🤖 AI Summary
Neural codec-based audio provenance under open-set conditions remains challenging—existing methods struggle to identify unknown forgery techniques and exhibit poor robustness against out-of-distribution (OOD) authentic audio. Method: We formalize NCST (Neural Codec Source Tracking) as a novel task and introduce ST-Codecfake, the first bilingual, multi-codec, OOD-enriched benchmark for audio source attribution. Our approach integrates open-set classification, Adversarial Logit Matching (ALM)-based interpretable anomaly detection, and multi-source neural codec feature modeling. Contribution/Results: Experiments demonstrate state-of-the-art performance in both in-distribution (ID) source classification and OOD detection. Crucially, our analysis reveals insufficient cross-domain generalization of authentic audio as a fundamental bottleneck. The ST-Codecfake dataset and source code are publicly released to foster reproducible research.
📝 Abstract
Current research in audio deepfake detection is gradually transitioning from binary classification to multi-class tasks, referred as audio deepfake source tracing task.
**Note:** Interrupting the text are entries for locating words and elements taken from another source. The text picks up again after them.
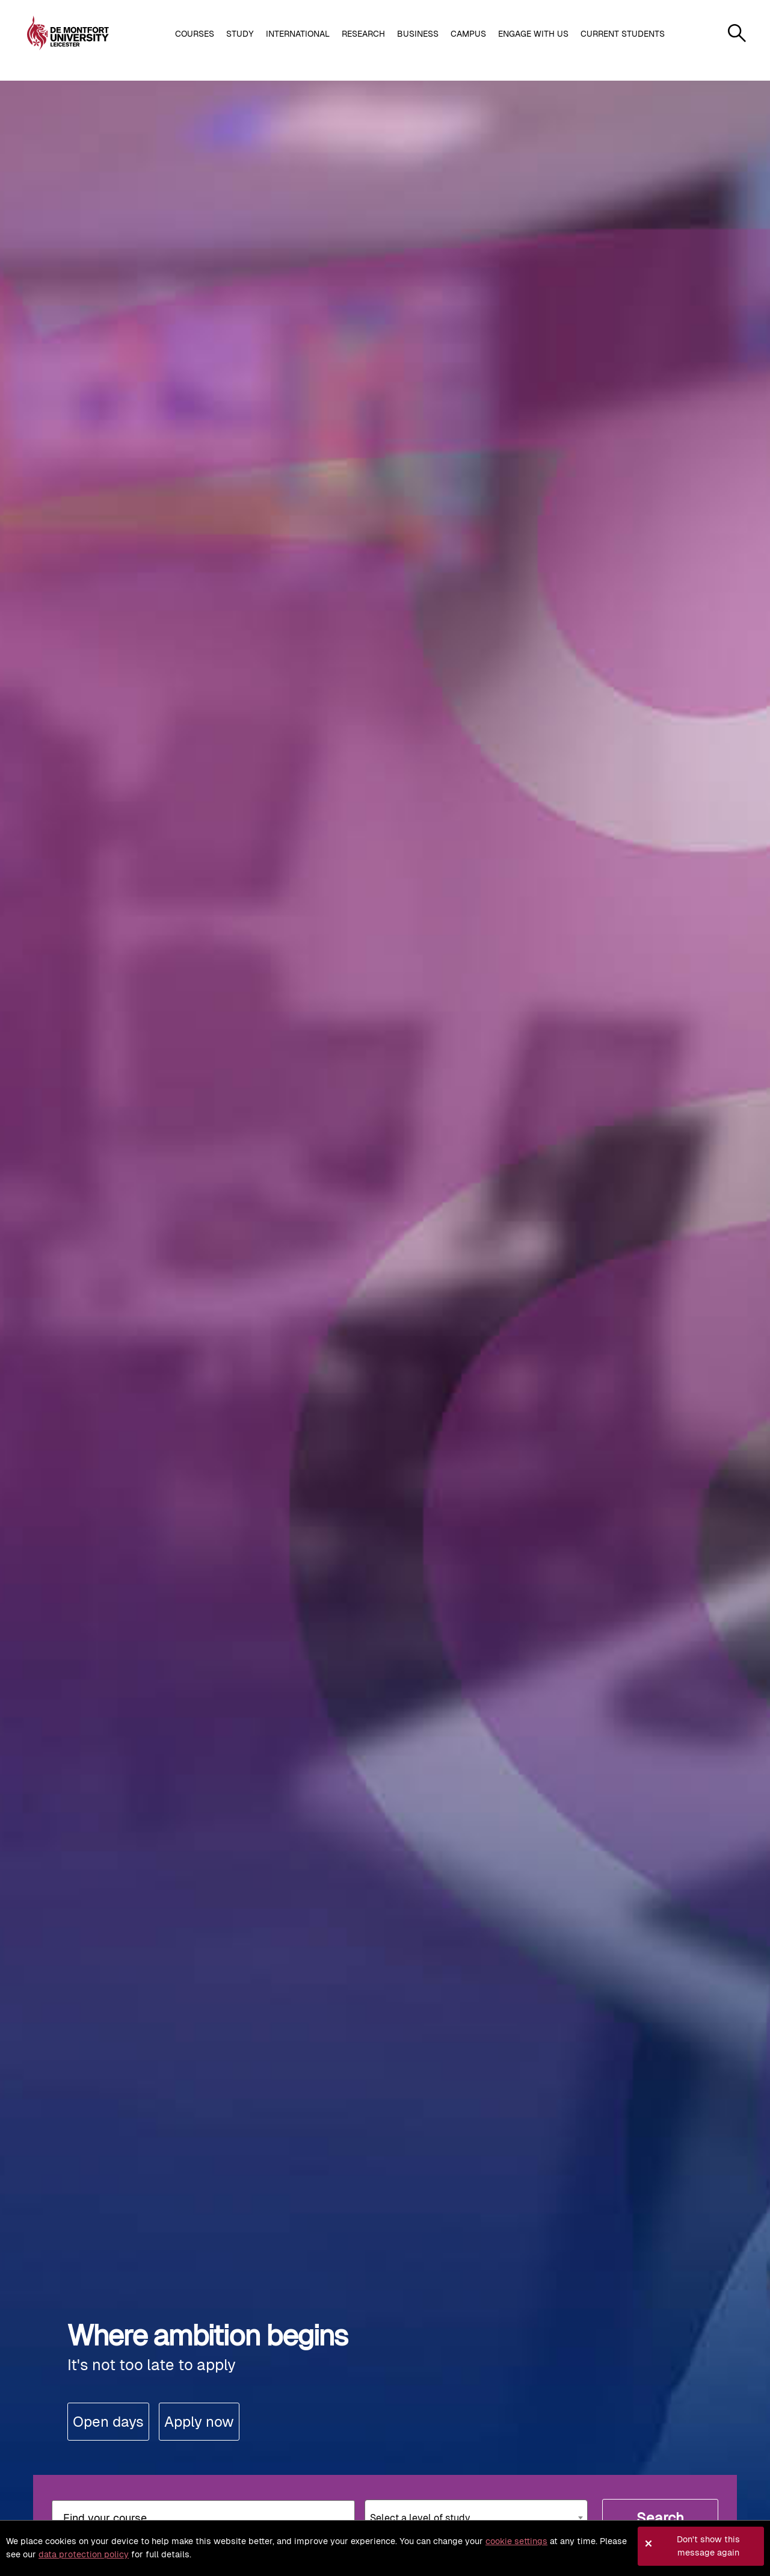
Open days (108, 2421)
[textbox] (476, 2513)
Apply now (199, 2421)
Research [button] (363, 34)
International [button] (298, 34)
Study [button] (240, 34)
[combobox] (476, 2518)
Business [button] (418, 34)
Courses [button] (194, 34)
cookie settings (516, 2541)
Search (660, 2518)
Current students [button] (623, 34)
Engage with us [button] (533, 34)
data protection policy (83, 2554)
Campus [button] (468, 34)
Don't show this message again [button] (708, 2545)
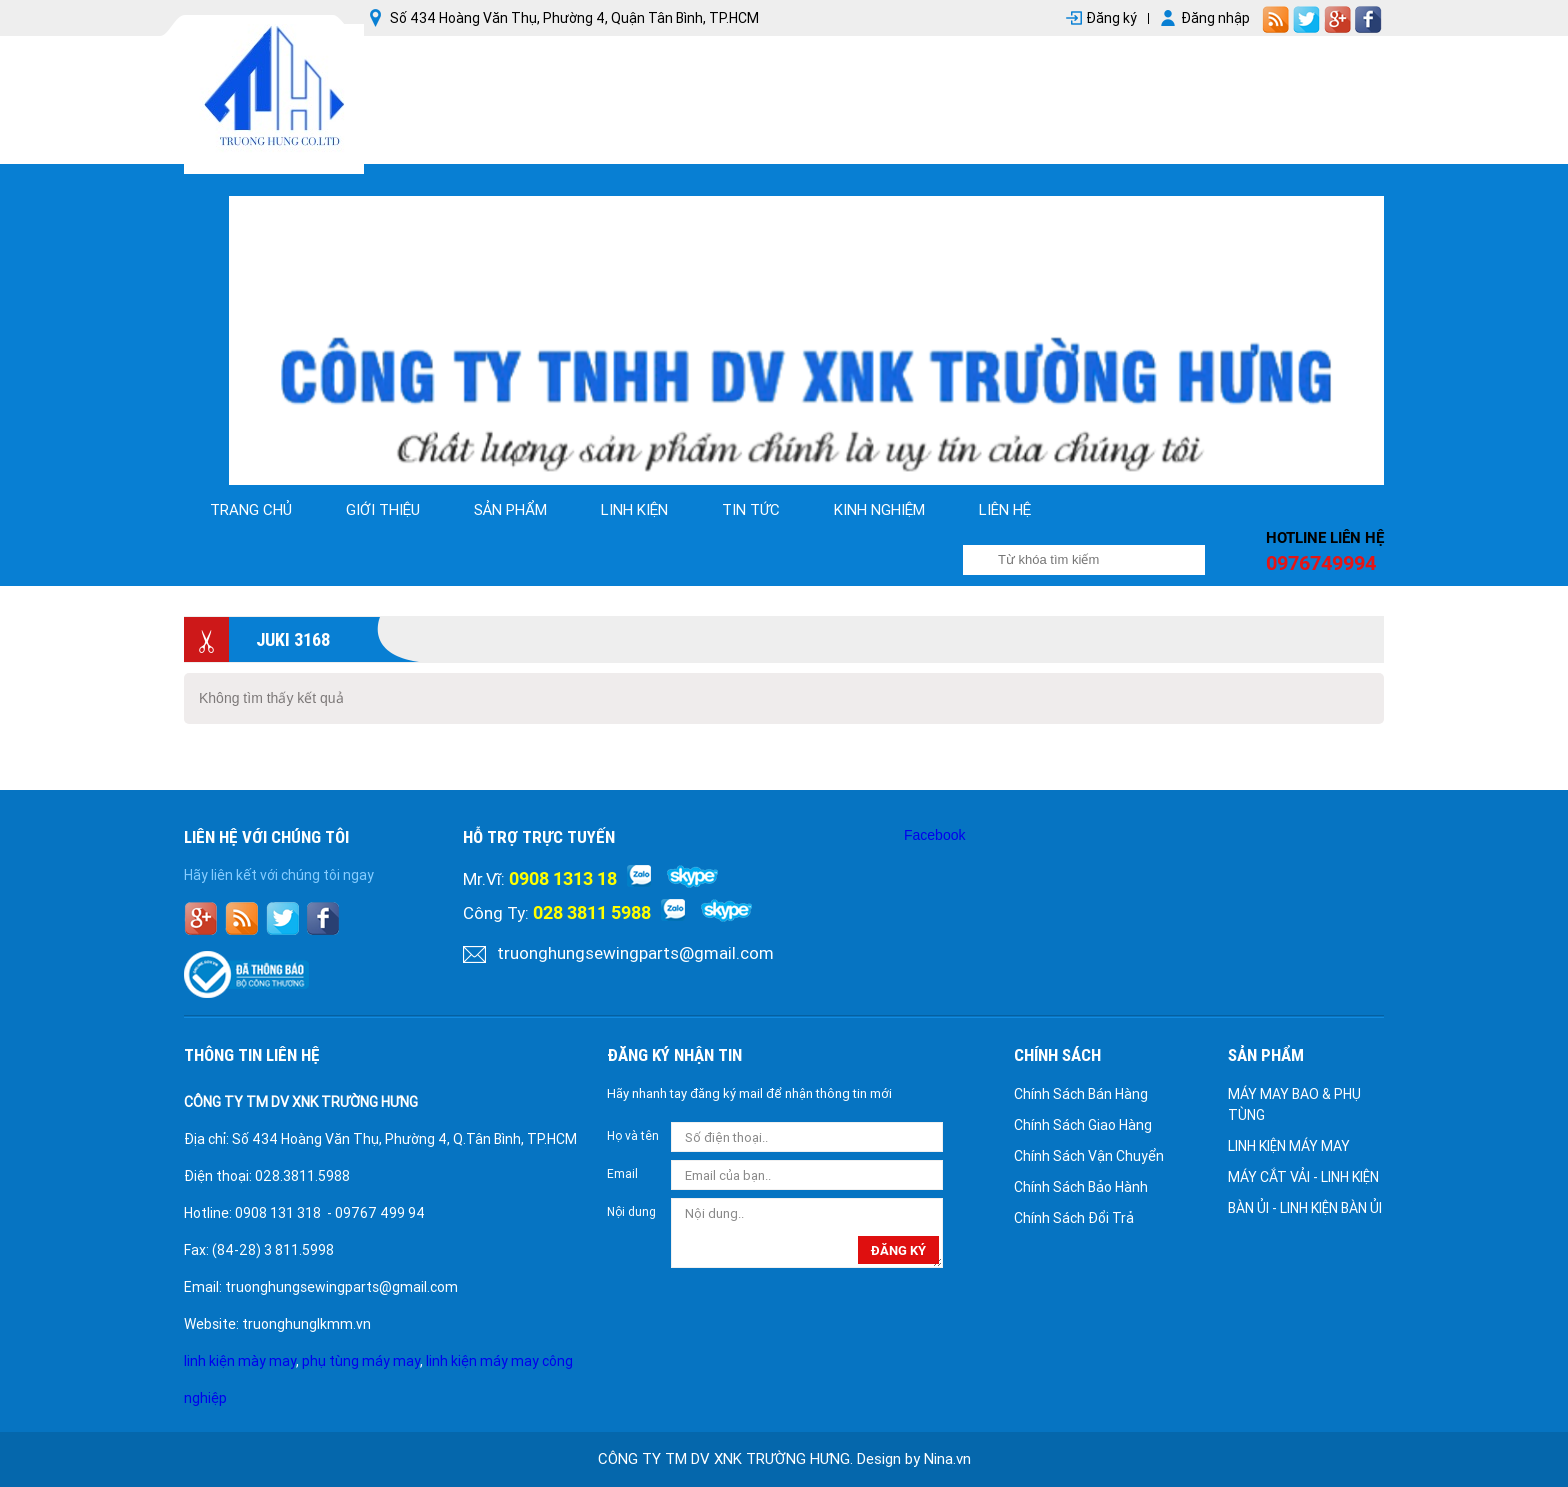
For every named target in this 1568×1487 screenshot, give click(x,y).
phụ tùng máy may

However, existing studies on source tracing consider only closed-set scenarios and have not considered the challenges posed by open-set conditions. In this paper, we define the Neural Codec Source Tracing (NCST) task, which is capable of performing open-set neural codec classification and interpretable ALM detection. Specifically, we constructed the ST-Codecfake dataset for the NCST task, which includes bilingual audio samples generated by 11 state-of-the-art neural codec methods and ALM-based out-ofdistribution (OOD) test samples. Furthermore, we establish a comprehensive source tracing benchmark to assess NCST models in open-set conditions. The experimental results reveal that although the NCST models perform well in in-distribution (ID) classification and OOD detection, they lack robustness in classifying unseen real audio. The ST-codecfake dataset and code are available.